Iraqi government security services claim to have infiltrated the terrorist network with embedded policemen.

Allawi’s certainty that the Jordanian terror mastermind is almost within his grasp rests on certain events:

First, in the last two weeks, Iraqi security forces have quietly unearthed Zarqawi’s principal ammunition and explosive caches, partly helped by information obtained in the interrogations of the captured terrorists. Allawi believes that many of the archterrorist’s followers will turn themselves in when they see the wherewithal for fighting on and carrying out attacks is running out.

Second, Zarqawi has been sighted several times making his way through the Sunni Triangle north of Baghdad in the direction of the Iranian frontier, indicating he is on the run.

Third, Allawi recently closed a three-way deal with the most influential Iraqi Shiite cleric, Ayatollah Ali Sistani, and the Tehran leadership for Iran to arrest him if he tries to cross the border and surrender him to Sistani in Najef. There, Zarqawi will stand trial for murdering 182 people and injuring 550 in the 2004 Ashoura massacres he orchestrated in Najef and Karbala. The Iraqi leader has not revealed how this agreement was negotiated with Tehran.

Allawi also informed his close aides he had derived encouragement from additional developments:

1. Al Qaeda’s network chiefs in Iraq have their backs to the wall but are not alone; in secret talks with Allawi, several heads of the Baathist underground guerrilla insurgency, have offered to lay down arms if Baghdad sets up a Truth and Reconciliation Commission on the lines of the South African forum devised by Nobel peace prize winner Archbishop Desmond Tutu. They want the chance to confess their crimes before the commission, repent publicly, obtain a pardon and walk free. The interim prime minister is willing to consider this option quite seriously.

2. Allawi believes a good basis for a breakthrough in negotiations with Iraq’s Sunni leaders is already in place, embodied in understandings attained by former US ambassador John Negroponte before his abrupt departure from Baghdad to take up his new appointment as director of national intelligence in Washington. DEBKAfile’s Baghdad sources reveal the three points agreed: The Sunnis will gain full partnership in the post-election government with ministerial appointments; they will sit on the commission drafting the new constitution, despite having no seats in parliament; and they will participate unreservedly in the next general elections.

3. Sunni leaders and the Baath underground recognize that a major US-Iraqi offensive on the lines of the Falujjah operation is in the works - either against Ramadi, northwest of Baghdad, where the action has begun, or Latafiya south of the capital, hotbed of a mixed bag of insurgent groups, including al Qaeda operatives.

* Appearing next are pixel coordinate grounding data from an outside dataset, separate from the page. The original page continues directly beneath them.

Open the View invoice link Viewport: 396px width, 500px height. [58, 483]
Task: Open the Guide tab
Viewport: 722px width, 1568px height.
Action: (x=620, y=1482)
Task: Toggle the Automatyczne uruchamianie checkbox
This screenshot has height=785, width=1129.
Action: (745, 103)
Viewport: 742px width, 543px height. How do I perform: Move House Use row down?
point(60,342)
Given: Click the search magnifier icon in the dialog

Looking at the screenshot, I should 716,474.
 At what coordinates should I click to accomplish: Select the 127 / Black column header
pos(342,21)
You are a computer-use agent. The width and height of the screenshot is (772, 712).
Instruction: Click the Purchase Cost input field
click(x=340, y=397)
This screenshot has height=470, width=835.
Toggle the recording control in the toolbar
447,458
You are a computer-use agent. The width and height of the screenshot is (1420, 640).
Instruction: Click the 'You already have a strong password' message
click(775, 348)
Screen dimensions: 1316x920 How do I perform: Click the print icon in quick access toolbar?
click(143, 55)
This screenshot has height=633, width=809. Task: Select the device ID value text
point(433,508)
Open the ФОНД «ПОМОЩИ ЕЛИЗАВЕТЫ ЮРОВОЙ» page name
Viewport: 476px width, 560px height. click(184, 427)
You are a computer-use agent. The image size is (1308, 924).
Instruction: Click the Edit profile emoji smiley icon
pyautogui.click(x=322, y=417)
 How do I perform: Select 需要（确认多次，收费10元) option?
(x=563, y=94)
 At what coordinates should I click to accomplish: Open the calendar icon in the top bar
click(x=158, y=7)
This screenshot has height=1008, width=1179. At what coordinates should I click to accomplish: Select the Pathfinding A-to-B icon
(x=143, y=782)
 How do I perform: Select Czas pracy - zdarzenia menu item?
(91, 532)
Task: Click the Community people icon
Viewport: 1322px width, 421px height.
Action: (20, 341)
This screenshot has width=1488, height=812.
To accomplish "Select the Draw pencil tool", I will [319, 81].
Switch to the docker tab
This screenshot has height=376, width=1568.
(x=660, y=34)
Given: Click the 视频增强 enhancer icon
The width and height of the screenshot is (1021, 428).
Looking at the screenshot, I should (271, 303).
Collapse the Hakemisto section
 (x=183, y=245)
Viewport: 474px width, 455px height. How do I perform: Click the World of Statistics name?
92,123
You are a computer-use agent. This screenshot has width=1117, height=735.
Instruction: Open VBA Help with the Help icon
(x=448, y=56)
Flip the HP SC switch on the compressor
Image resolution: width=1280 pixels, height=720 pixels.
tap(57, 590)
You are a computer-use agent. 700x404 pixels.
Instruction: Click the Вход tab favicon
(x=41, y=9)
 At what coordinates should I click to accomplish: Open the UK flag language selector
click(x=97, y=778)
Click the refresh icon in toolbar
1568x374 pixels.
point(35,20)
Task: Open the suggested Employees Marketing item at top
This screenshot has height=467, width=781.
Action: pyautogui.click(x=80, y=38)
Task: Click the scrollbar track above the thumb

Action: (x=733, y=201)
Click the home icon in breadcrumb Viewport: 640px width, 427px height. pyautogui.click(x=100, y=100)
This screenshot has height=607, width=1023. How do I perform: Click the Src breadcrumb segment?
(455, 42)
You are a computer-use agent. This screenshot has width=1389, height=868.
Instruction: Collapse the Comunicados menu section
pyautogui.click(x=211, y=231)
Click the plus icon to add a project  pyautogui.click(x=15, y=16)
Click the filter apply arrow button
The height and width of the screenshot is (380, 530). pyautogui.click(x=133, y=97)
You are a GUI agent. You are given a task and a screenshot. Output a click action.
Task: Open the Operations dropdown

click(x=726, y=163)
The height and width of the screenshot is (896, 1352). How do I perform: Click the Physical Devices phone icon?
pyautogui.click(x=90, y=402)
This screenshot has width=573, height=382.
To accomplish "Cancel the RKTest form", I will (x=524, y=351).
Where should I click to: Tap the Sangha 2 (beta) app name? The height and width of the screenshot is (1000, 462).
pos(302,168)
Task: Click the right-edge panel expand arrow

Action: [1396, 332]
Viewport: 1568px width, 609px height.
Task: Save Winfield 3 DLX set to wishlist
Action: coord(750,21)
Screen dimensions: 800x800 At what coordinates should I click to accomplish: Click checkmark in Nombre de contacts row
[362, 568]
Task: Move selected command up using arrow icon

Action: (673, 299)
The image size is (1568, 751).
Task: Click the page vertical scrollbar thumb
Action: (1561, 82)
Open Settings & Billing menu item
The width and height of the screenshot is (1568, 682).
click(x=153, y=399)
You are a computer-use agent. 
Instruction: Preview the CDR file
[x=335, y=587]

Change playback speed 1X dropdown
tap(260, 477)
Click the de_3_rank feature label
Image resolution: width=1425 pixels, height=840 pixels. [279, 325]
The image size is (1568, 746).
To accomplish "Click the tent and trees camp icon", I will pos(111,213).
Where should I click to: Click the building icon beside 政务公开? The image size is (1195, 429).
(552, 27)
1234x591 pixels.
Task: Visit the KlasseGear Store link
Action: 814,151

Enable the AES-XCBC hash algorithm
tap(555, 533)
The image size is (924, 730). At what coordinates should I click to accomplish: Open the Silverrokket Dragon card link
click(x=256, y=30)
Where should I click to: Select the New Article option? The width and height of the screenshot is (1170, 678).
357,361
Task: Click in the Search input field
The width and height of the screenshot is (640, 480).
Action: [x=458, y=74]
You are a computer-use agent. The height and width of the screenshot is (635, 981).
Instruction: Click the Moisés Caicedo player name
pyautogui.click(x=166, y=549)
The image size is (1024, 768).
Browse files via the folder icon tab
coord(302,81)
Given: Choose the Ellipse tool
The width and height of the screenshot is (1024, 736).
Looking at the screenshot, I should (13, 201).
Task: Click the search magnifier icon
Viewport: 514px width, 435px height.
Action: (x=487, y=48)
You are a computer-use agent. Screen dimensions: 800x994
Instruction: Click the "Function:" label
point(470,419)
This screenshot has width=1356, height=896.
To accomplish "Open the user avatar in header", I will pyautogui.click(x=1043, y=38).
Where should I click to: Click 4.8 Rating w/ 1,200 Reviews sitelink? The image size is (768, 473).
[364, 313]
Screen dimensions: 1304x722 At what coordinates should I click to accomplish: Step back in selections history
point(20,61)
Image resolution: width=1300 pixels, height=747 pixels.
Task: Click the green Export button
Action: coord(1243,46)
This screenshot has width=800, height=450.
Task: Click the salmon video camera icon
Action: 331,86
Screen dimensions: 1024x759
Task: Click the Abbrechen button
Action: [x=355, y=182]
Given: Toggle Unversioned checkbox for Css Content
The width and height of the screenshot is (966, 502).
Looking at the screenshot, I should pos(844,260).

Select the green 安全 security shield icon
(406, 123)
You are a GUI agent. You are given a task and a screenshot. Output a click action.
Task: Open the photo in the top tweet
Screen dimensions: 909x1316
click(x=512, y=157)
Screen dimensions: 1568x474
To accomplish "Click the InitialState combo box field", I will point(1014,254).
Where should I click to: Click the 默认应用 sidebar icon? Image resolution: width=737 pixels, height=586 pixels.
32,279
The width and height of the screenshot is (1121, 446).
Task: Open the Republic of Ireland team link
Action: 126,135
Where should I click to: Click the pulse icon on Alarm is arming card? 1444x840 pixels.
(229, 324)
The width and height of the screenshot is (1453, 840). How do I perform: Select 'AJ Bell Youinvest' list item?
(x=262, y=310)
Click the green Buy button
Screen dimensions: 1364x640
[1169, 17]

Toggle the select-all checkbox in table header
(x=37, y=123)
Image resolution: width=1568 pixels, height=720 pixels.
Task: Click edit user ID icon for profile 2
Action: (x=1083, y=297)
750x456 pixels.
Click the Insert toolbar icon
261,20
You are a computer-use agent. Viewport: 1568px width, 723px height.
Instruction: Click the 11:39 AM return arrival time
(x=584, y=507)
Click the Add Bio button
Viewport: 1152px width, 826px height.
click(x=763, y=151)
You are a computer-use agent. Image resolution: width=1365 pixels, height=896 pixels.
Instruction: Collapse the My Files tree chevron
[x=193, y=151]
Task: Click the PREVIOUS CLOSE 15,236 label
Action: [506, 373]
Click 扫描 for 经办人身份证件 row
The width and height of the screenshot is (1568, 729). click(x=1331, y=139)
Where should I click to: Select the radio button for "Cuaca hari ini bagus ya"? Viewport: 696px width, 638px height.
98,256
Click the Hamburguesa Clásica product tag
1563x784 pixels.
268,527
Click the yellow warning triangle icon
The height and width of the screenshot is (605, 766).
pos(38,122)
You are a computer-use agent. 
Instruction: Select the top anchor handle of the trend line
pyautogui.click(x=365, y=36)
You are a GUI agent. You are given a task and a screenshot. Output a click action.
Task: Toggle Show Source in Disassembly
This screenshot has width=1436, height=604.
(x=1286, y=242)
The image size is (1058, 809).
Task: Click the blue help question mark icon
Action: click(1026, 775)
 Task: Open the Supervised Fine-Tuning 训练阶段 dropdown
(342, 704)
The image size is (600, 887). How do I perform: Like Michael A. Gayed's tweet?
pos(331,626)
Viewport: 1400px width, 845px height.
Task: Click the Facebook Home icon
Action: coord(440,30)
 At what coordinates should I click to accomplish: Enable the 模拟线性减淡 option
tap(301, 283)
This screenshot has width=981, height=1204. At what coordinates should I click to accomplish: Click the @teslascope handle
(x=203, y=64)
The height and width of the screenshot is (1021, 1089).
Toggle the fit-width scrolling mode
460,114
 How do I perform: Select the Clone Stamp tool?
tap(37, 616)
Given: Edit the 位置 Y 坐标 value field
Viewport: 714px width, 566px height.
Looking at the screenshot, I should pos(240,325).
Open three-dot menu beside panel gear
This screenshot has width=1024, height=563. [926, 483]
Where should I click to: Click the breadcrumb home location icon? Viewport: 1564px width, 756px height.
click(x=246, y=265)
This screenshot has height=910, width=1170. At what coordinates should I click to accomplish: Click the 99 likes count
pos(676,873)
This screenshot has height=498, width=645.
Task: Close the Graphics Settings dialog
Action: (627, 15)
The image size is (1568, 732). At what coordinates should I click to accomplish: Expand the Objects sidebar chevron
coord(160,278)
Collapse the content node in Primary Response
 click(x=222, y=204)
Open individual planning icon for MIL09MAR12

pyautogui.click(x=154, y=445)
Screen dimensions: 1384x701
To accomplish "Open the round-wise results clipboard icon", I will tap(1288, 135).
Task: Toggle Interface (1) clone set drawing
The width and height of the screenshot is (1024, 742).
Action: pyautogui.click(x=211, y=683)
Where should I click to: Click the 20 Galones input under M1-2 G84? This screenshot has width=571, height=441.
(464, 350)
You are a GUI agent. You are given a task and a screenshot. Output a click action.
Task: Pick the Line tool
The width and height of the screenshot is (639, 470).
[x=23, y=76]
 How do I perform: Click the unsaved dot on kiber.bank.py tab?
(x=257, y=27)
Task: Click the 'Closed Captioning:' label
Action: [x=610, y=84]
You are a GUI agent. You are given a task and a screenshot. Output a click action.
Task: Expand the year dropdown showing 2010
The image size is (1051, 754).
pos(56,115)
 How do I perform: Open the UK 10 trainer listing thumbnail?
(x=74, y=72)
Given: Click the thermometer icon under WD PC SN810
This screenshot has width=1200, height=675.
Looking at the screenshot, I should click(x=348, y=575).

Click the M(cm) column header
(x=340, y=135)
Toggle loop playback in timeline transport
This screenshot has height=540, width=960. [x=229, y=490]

4. According to our intelligence and counter-terror sources, Allawi has also sent a message to Syrian president Bashar Assad with a long list of top Syrian officials, politicians and army officers who are on the take in a big way from Baathist fugitives activating the insurgency in Iraq from their safe base in the country. The name of every Syrian bribe-taker is tagged with the amount he received and the payer’s identity.

The message stated that the Iraqi ambassador, Hassan Allawi (no relation), would not return to Damascus until Baathist fugitives were extradited. He also made good on his threat to have television run tapes of confessions by captured Syrian agents who were sent by their government to fight the Americans in Iraq.

Our Iraqi sources note that Allawi expects his momentum for bringing an end to violence in Iraq to take him far along the road to the prime minister’s office in Baghdad. He also thinks he can count on substantial Shiite support in the new national assembly and that the Kurds and Turkomen are in his pocket. The high card he is playing is the bid to prove he is the only Iraqi politician capable of drawing the Sunni factions in sharing power in the central government.